Zuschauerwut über Vuvuzelas

Fernsehmacher verzweifeln am "Stadion-Tinnitus"

Von Hendrik Baumann

Tuten und Blasen: Die TV-Sender sehen Handlungsbedarf in Sachen VuvuzelaZur Großansicht
REUTERS

Tuten und Blasen: Die TV-Sender sehen Handlungsbedarf in Sachen Vuvuzela

Frust beim Fernsehereignis des Jahres: Die Vuvuzela-Tröten verleiden vielen Zuschauern den Fußball, Fans klagen über "Tinnitus im Stadion" statt WM-Stimmung - jetzt wollen ARD und ZDF mit der globalen Produktionsfirma reden. Doch die weiß auch nicht, wie sie die Krachmacher verstummen lassen soll.

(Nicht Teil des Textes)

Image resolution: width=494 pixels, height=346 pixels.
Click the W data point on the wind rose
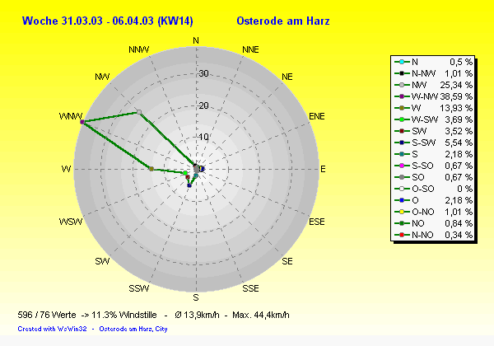(x=151, y=169)
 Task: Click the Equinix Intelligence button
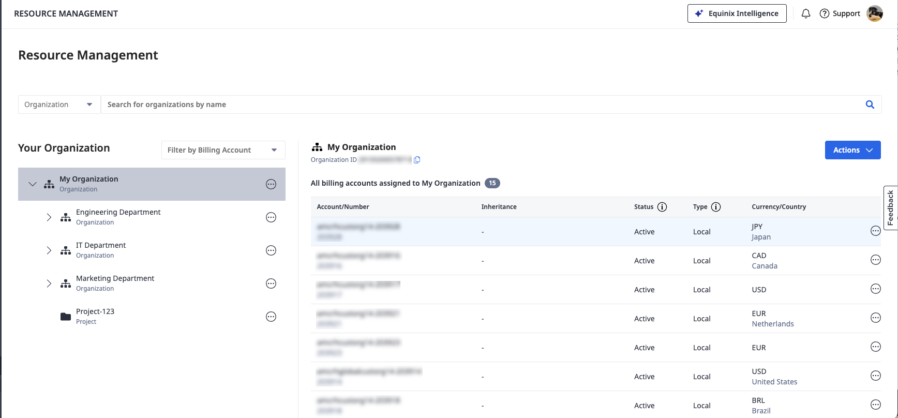pyautogui.click(x=737, y=13)
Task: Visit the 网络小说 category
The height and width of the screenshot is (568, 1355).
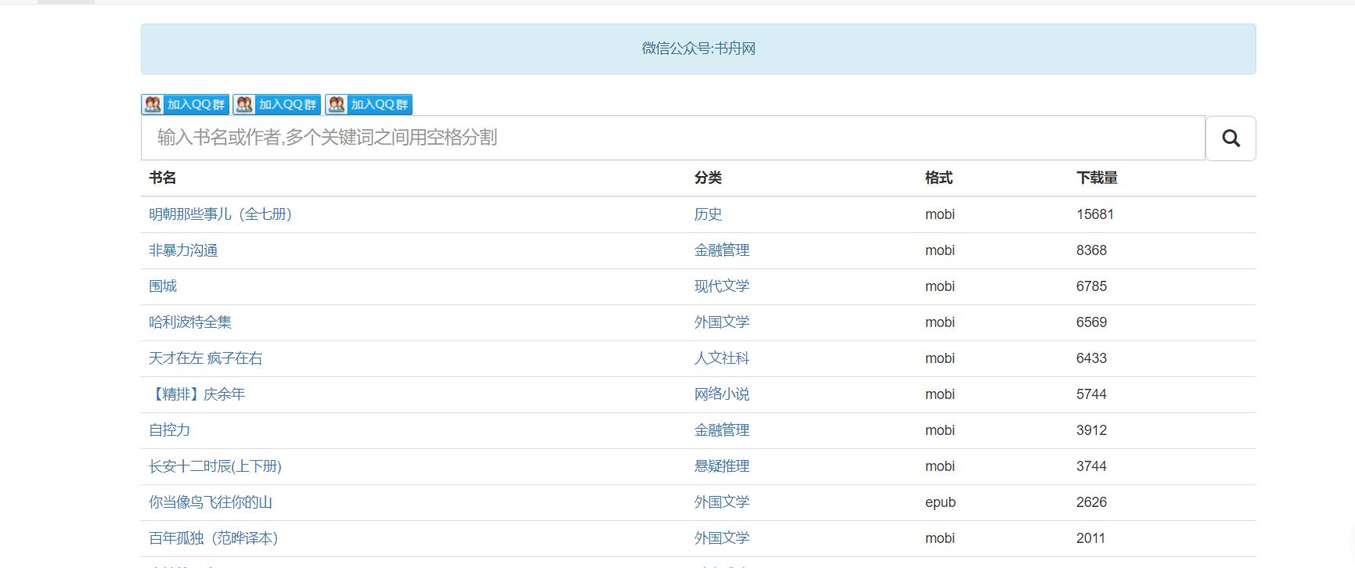Action: point(722,394)

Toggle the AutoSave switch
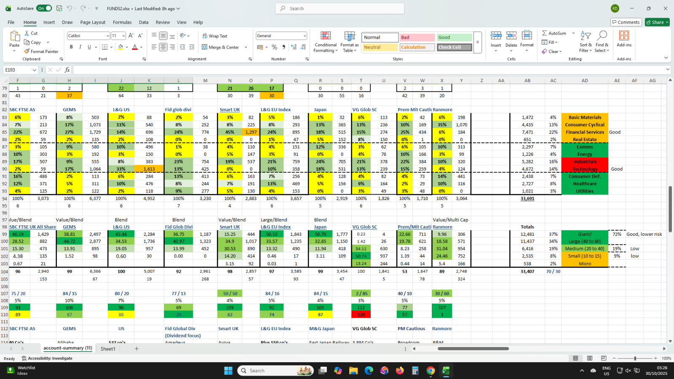click(x=44, y=8)
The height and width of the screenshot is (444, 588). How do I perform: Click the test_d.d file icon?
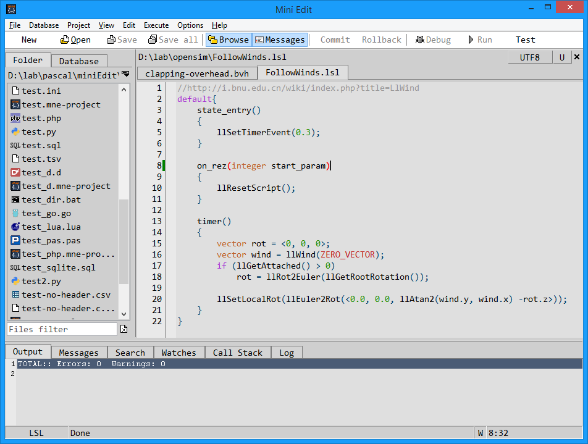click(15, 172)
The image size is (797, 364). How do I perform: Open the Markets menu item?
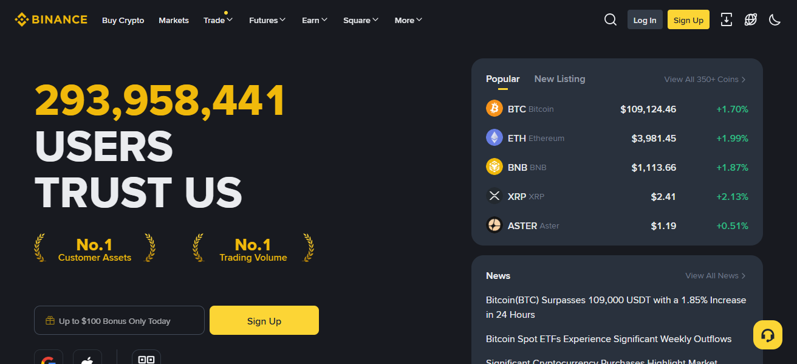point(174,20)
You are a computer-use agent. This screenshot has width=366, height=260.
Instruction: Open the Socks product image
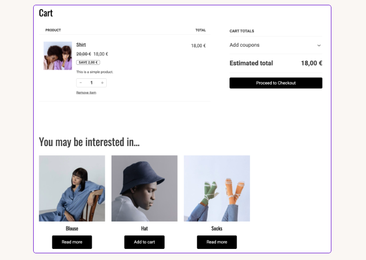(x=217, y=188)
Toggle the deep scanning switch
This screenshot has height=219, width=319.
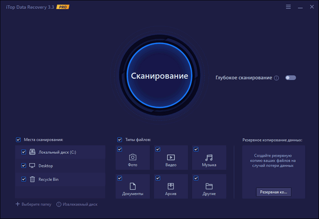coord(290,78)
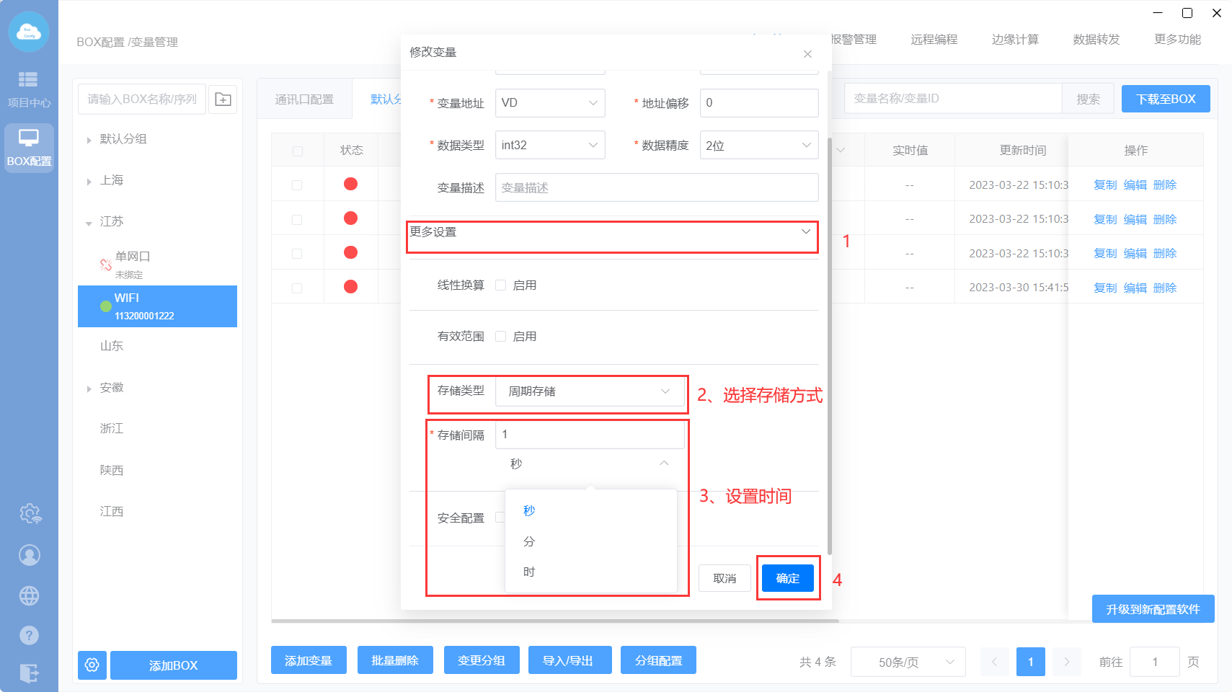Open the help question mark icon

(30, 635)
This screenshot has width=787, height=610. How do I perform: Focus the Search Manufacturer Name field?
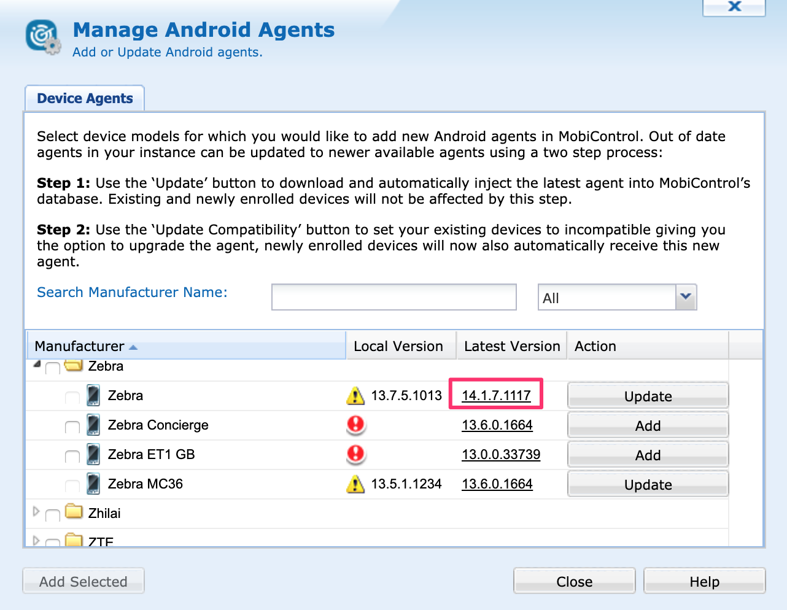tap(394, 298)
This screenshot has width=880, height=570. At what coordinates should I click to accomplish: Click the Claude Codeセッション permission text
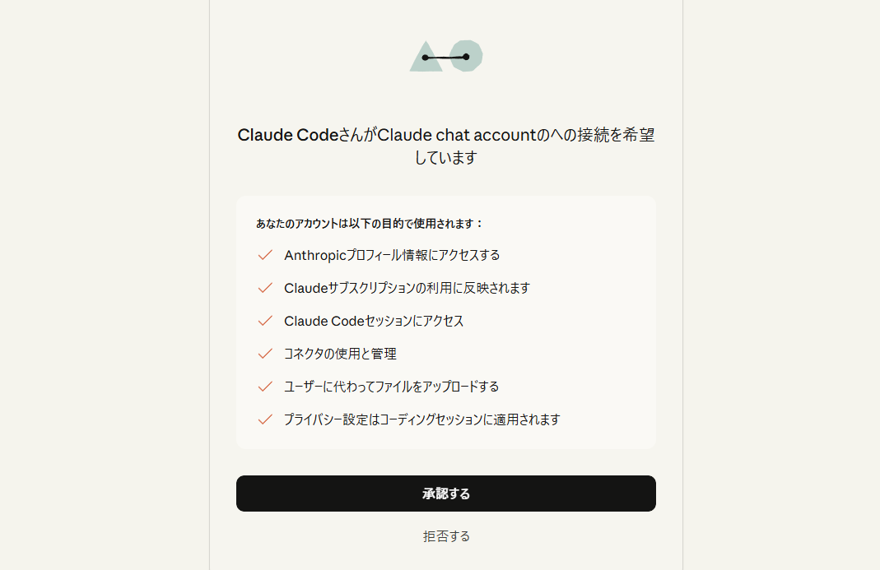pos(375,321)
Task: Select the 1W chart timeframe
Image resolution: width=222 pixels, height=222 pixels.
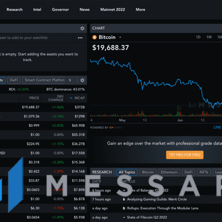Action: click(x=209, y=37)
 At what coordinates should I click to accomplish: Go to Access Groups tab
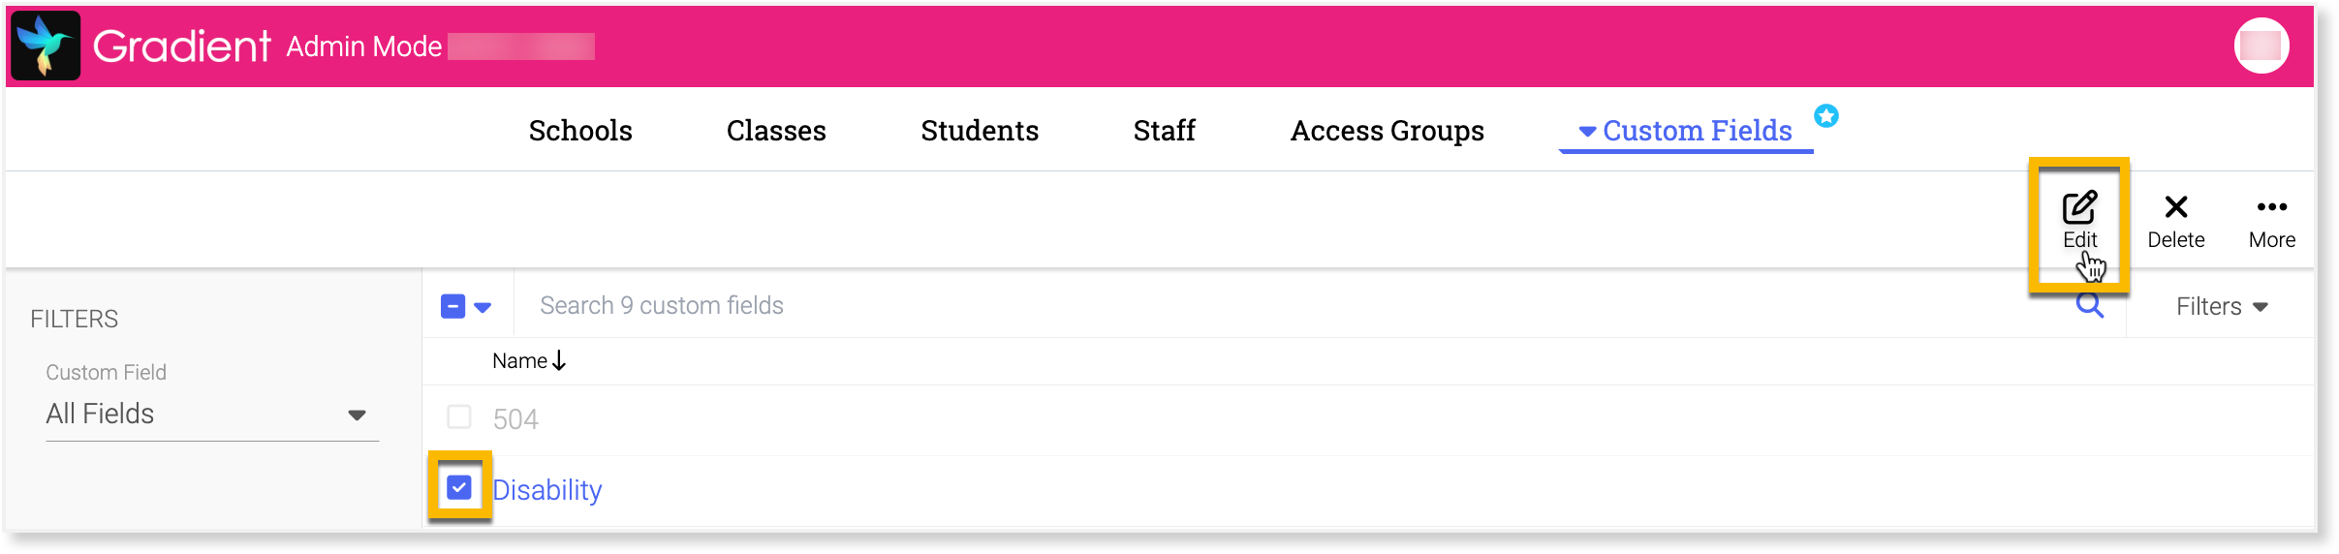click(1387, 131)
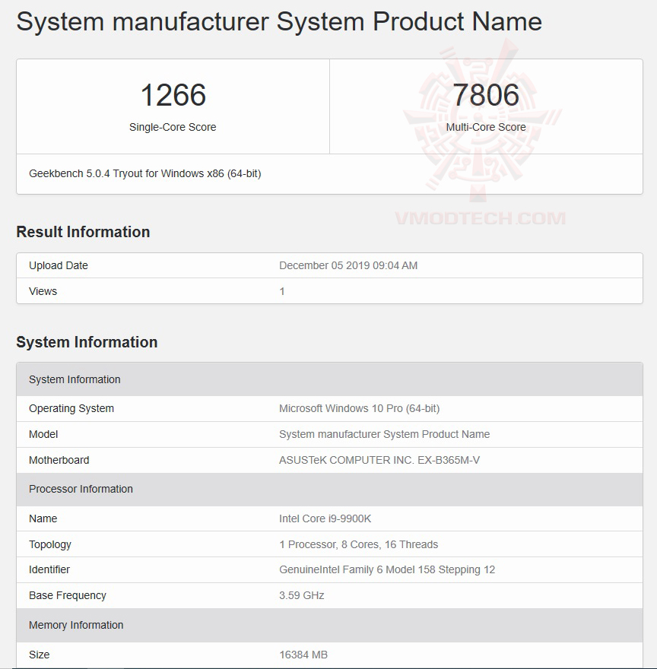Click the Result Information heading

coord(84,232)
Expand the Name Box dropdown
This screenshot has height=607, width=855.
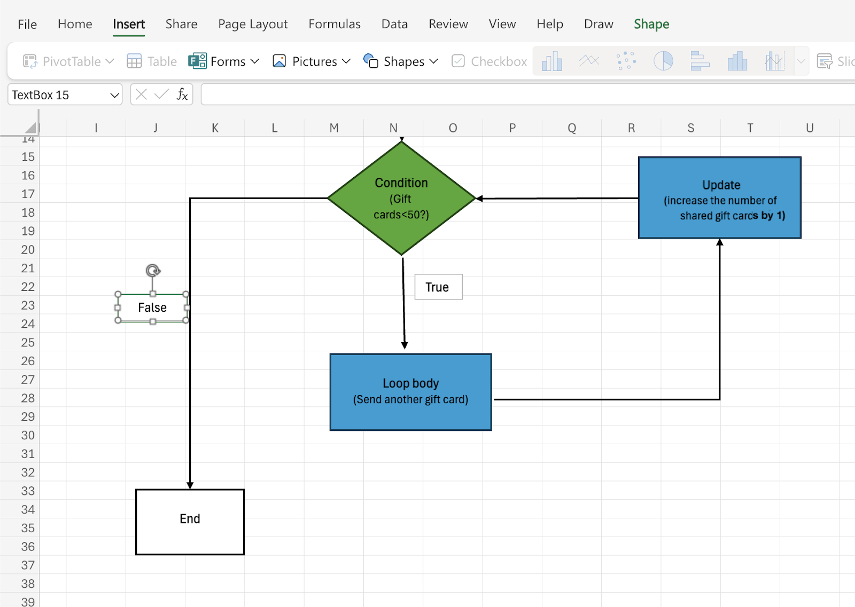[114, 95]
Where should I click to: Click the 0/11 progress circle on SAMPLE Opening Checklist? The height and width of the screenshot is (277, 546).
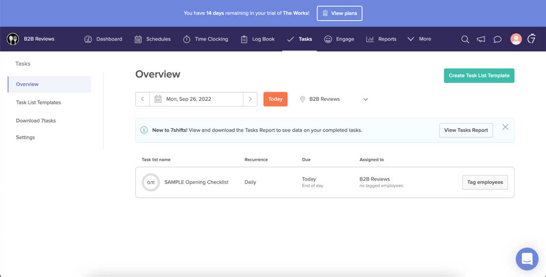(151, 182)
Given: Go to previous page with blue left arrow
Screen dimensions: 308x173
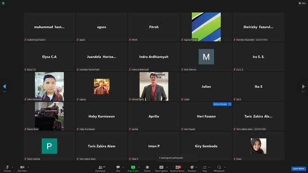Looking at the screenshot, I should click(x=4, y=87).
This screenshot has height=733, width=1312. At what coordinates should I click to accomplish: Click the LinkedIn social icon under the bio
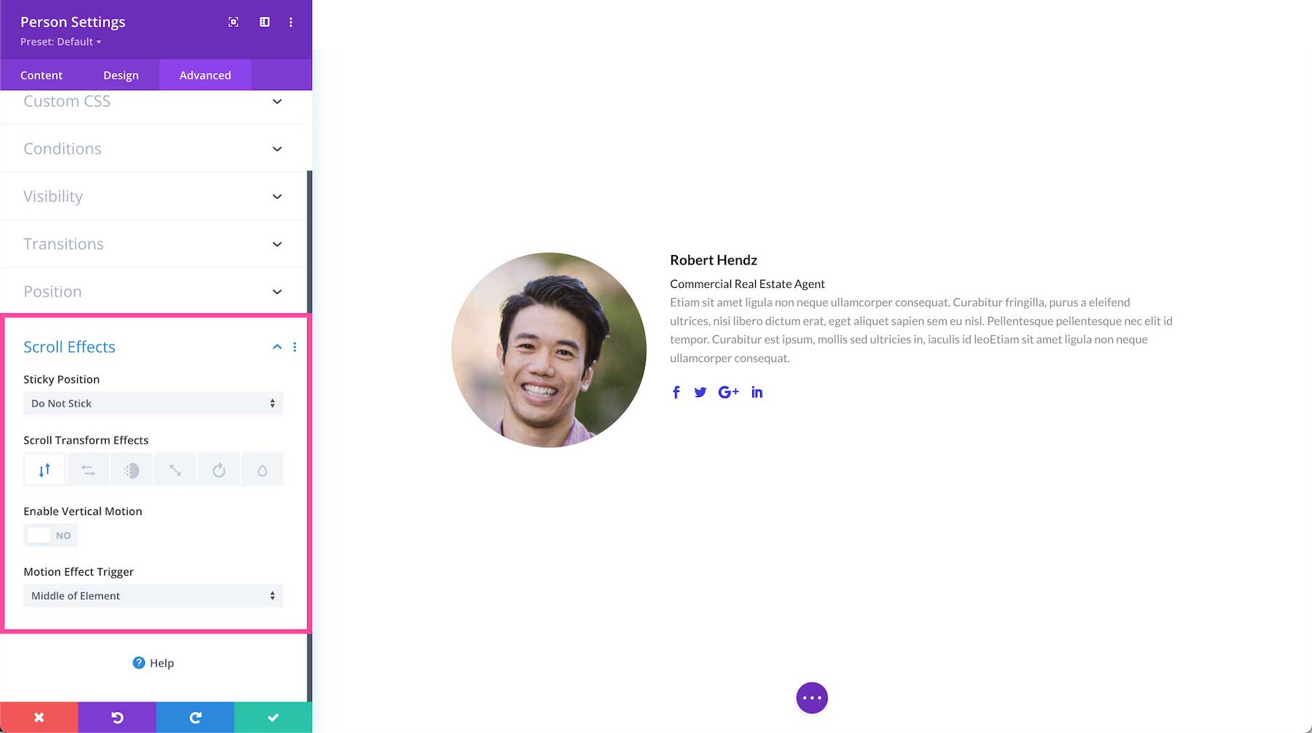[757, 392]
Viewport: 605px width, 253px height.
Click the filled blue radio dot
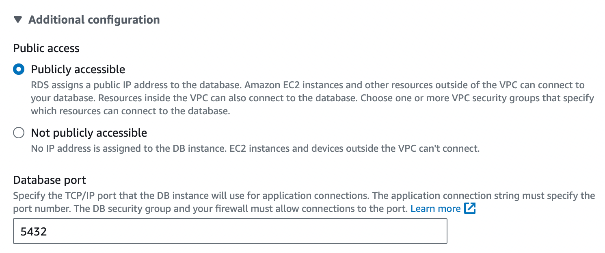click(x=19, y=70)
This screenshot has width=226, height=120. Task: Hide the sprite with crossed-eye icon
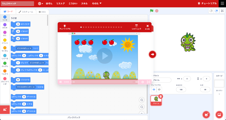point(159,90)
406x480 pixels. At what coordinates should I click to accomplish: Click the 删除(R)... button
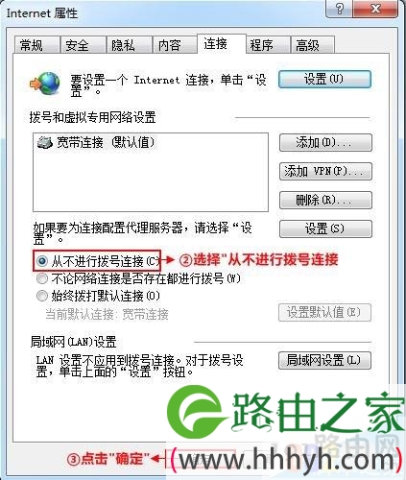point(325,200)
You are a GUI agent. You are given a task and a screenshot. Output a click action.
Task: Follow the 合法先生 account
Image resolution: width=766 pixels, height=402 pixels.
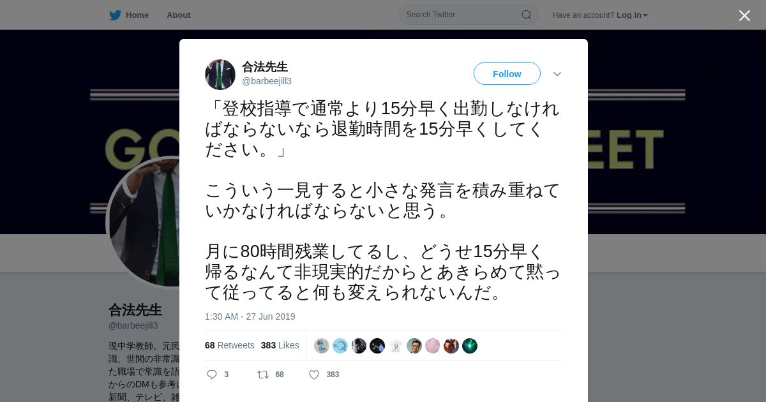pyautogui.click(x=507, y=73)
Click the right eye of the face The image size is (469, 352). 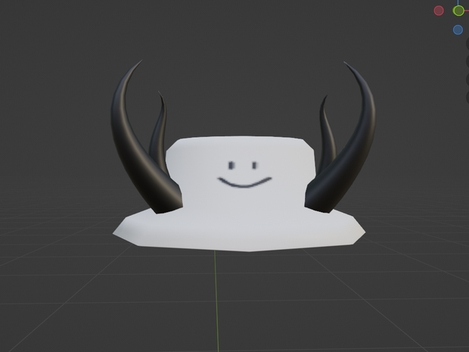click(x=254, y=165)
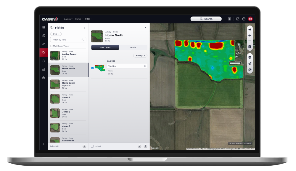Center map with location arrow icon
The image size is (296, 171).
[x=250, y=30]
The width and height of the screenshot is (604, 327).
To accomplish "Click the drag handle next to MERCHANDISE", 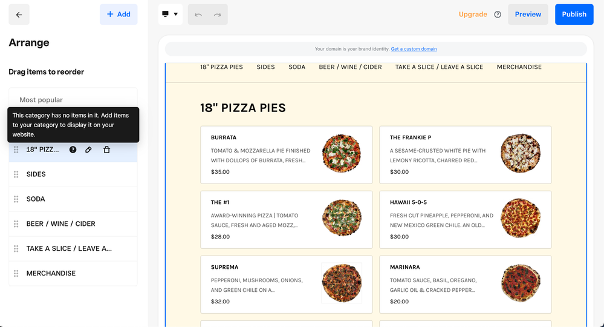I will 16,274.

Auch der Weltfußballer hat schon genug.

Dauernd dieses Dröhnen im Stadion, so laut und penetrant, als wäre die Arena voller Bienen - für Lionel Messi sind die Vuvuzela-Tröten ein Ärgernis. "Es ist unmöglich sich mitzuteilen, wenn man wie taub ist", sagte der argentinische Star nach dem 1:0-Auftaktsieg seines Teams gegen Nigeria. Kapitän Javier Mascherano drückte es so aus: "Fußball ist auch Kommunikation. Und bei diesem Krach der Vuvuzela ist es schwer, mit deinem Mitspieler zu sprechen."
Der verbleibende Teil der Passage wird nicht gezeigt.